Word and item position data>

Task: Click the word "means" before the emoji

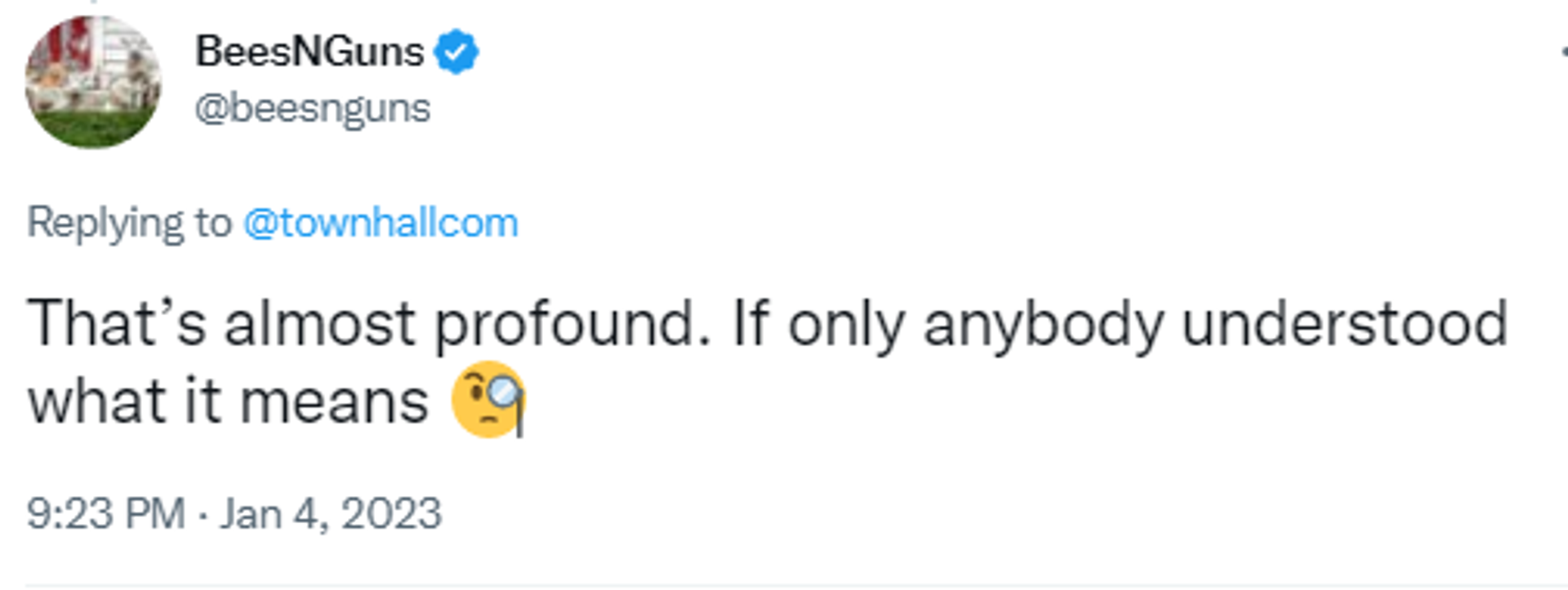Action: (334, 402)
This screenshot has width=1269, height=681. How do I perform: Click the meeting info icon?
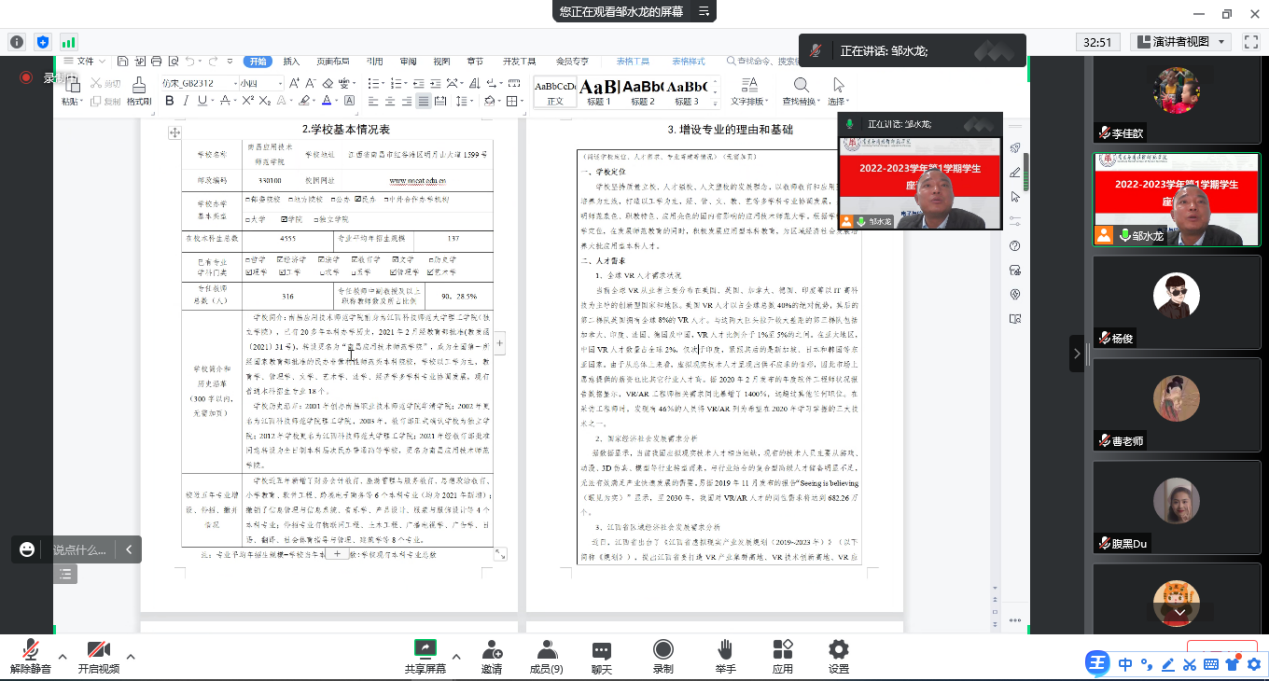click(16, 42)
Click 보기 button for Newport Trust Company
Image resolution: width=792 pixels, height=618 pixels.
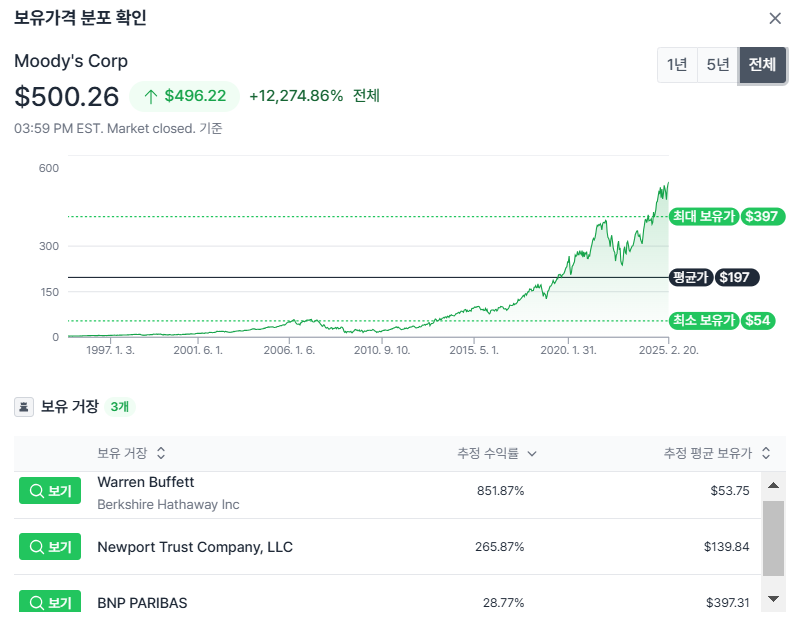point(50,546)
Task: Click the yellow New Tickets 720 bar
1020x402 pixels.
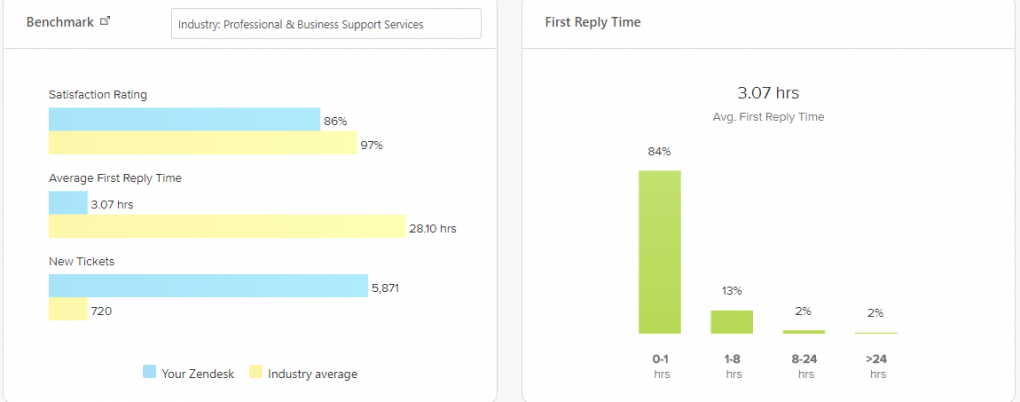Action: tap(68, 309)
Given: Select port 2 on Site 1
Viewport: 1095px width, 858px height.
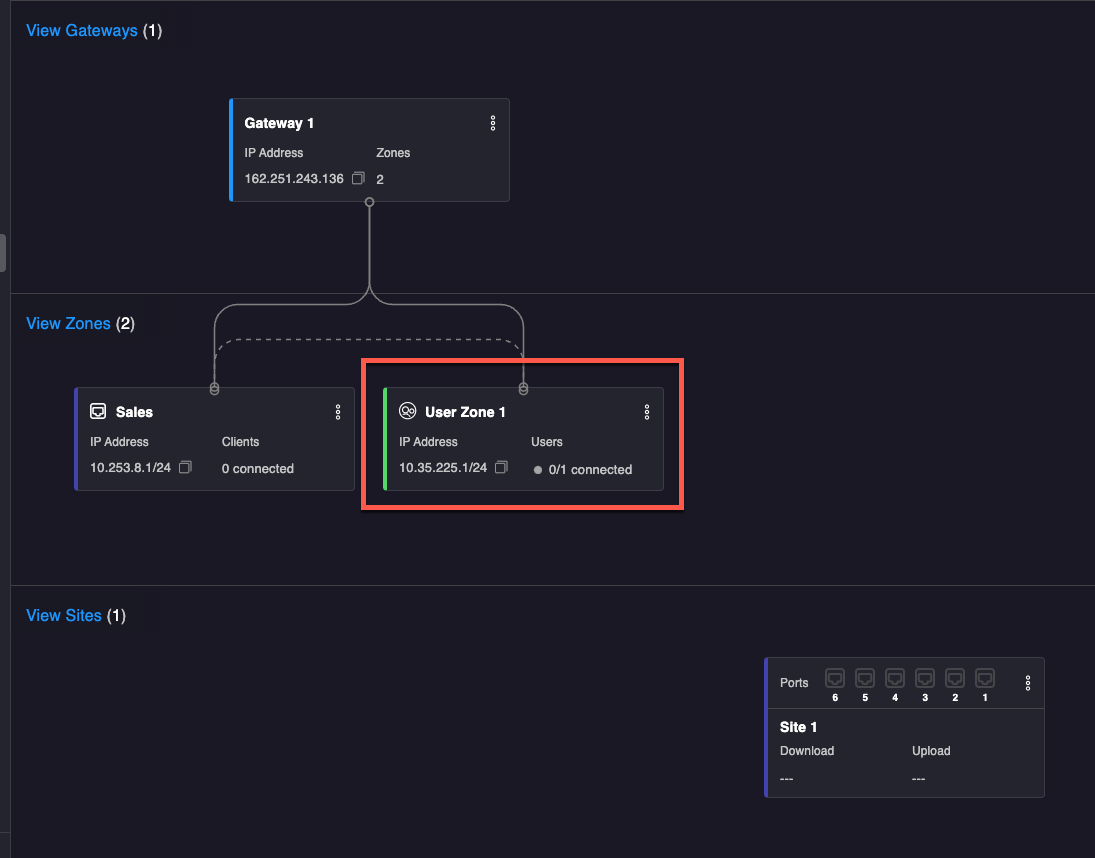Looking at the screenshot, I should [x=955, y=678].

Task brief>
Quote all of the records above word for word, leaving out the pictures.

The solution>
Task: Click the word "means" before the emoji

Action: (334, 402)
This screenshot has width=1269, height=681. How do I perform: Click the meeting info icon?
click(16, 42)
Click 보기 button for Newport Trust Company
Image resolution: width=792 pixels, height=618 pixels.
point(50,546)
Task: Click the yellow New Tickets 720 bar
1020x402 pixels.
Action: tap(68, 309)
Given: Select port 2 on Site 1
Viewport: 1095px width, 858px height.
Looking at the screenshot, I should [x=955, y=678].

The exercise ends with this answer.